Films that are produced in contexts

Films that are produced in contexts that breach the boundaries of nation and question nationalist narratives can be called transnationalist documentaries.  They neither describe international trajectories that leave national boundaries intact, nor remain within the levelling and totalizing narratives of multinational capital. Transnational documentary, then, traces the effects of cultural and national intermixing at a scale that is smaller than the nation but also crosses among nations.
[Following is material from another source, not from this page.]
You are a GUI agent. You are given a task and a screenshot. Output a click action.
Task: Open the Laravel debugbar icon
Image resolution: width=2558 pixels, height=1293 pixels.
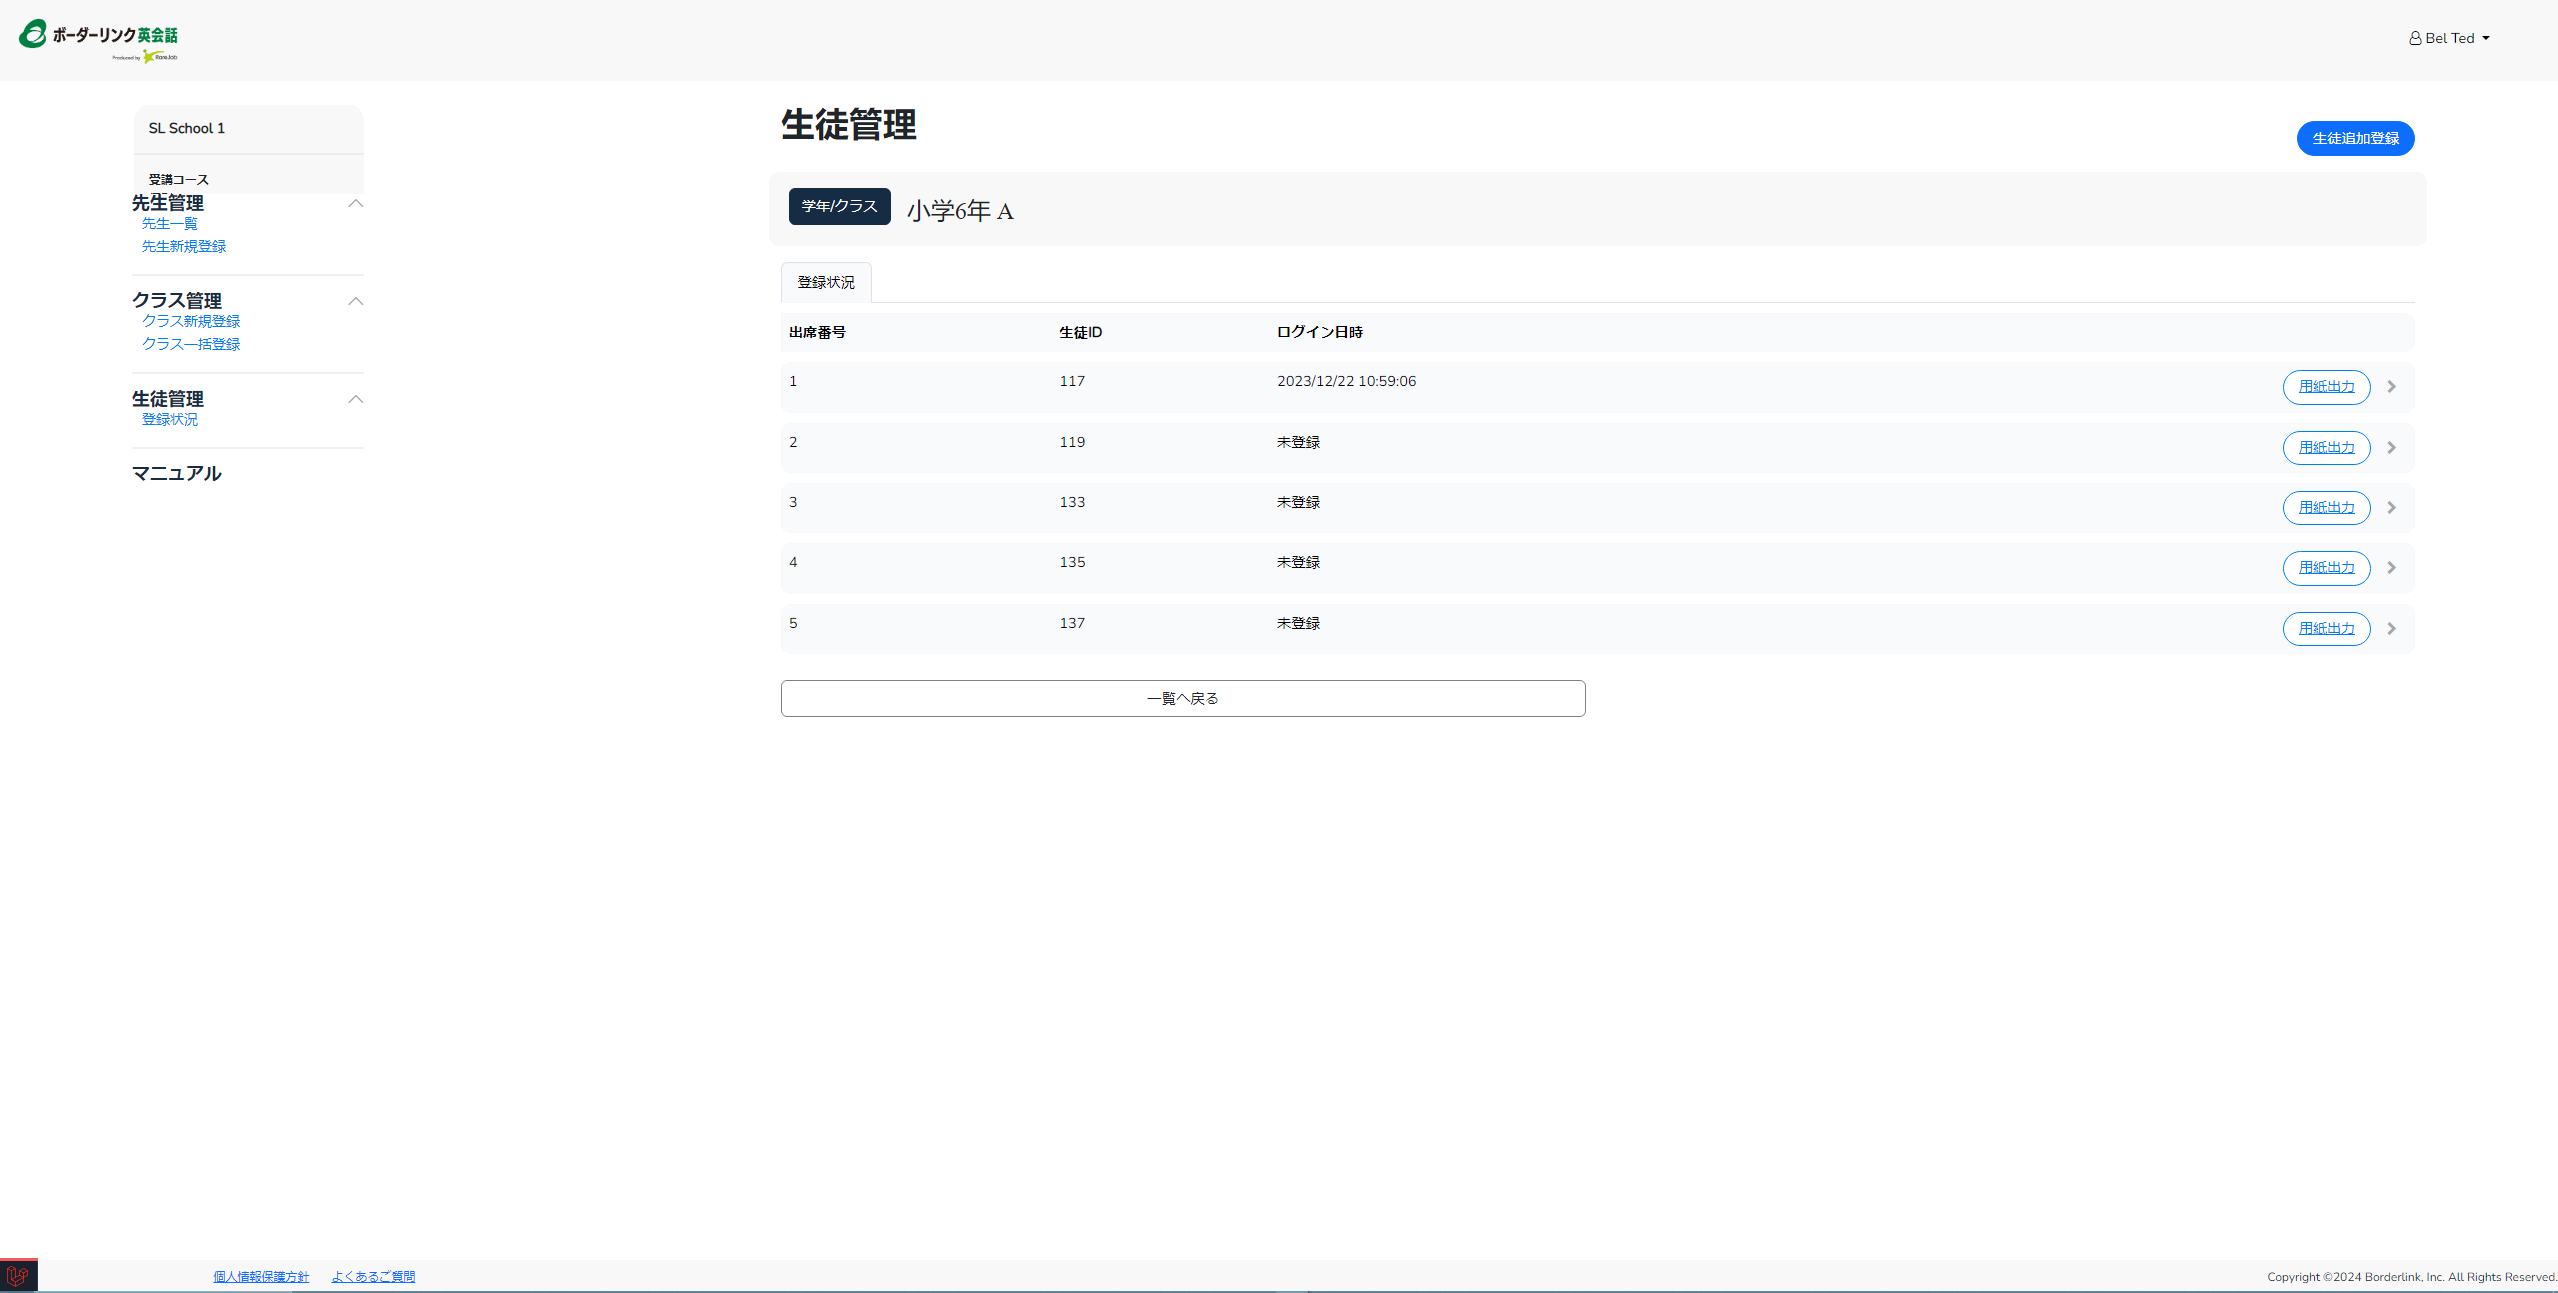click(x=18, y=1276)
Documentary film then can be transnational even when its subjects are stationary. Objects that travel along paths of human diaspora and international trade encode postcolonial cultural displacement. Commodities, though subject to the deracinating flow of the transnational economy and the censoring process of official history, nevertheless retain the power to tell stories of where they have been. Films can document this process by decoding the displacements, and social relations, that objects carry. These films might constitute a subgenre of the transnational independent genre discussed by Hamid Naficy.  If that genre focuses on the diasporic movements of immigrants and exiles, these films excavate the traces left by things that “emigrate” due to similar global flows of capital, power and desire.

By following the movements of objects, these films describe a transnationalism that intersects the unifying movements of globalization. Globalization occurred during a period of colonial and postcolonial unification: of markets, of the nation-state, of time, and of a notion of the individual.   As such, it is a trend that is already beginning to unravel, as attested by increasing polyethnicity in nations, factional civil wars, and disputes over the definition of the individual in terms of human rights and citizenship. This new uncertainty about the status of global interconnections signifies not a retrenchment but the limits of the usefulness of the Western category of the nation-state. If globalization is a movement of unification, then transnationalism is a tendency that follows many of the same movements but often to contradict or complicate them. For example, if the establishment of nation-states around the globe has facilitated the dominance of multinational capitalism, then transnationalism would describe both the movements of capital among nation-states and the subversion of capitalist flows, such as barter or the diversion of commodities into unique objects.

The use of film to trace the movements of objects is not incidental. Meaning is embodied and communicated materially, both by objects and by film. The films here trace the transnational and intercultural movement that produces transnational objects. Film’s ability to animate objects makes it a suitable medium to follow their transformations. Film is capable not only of following this process chronologically but also of discovering the value that inheres in objects: the discursive layers that take material form in them, the unresolved traumas that become embedded in their flesh, and the history of material interactions that they encode. Film has an archival quality that allows unresolved pasts to surface in the present of the image. For Gilles Deleuze,

It is as if the past surfaces in itself but in the shape of personalities which are independent, alienated, off-balance, in some sense embryonic, strangely active fossils, radioactive, inexplicable in the present where they surface, and all the more harmful and autonomous.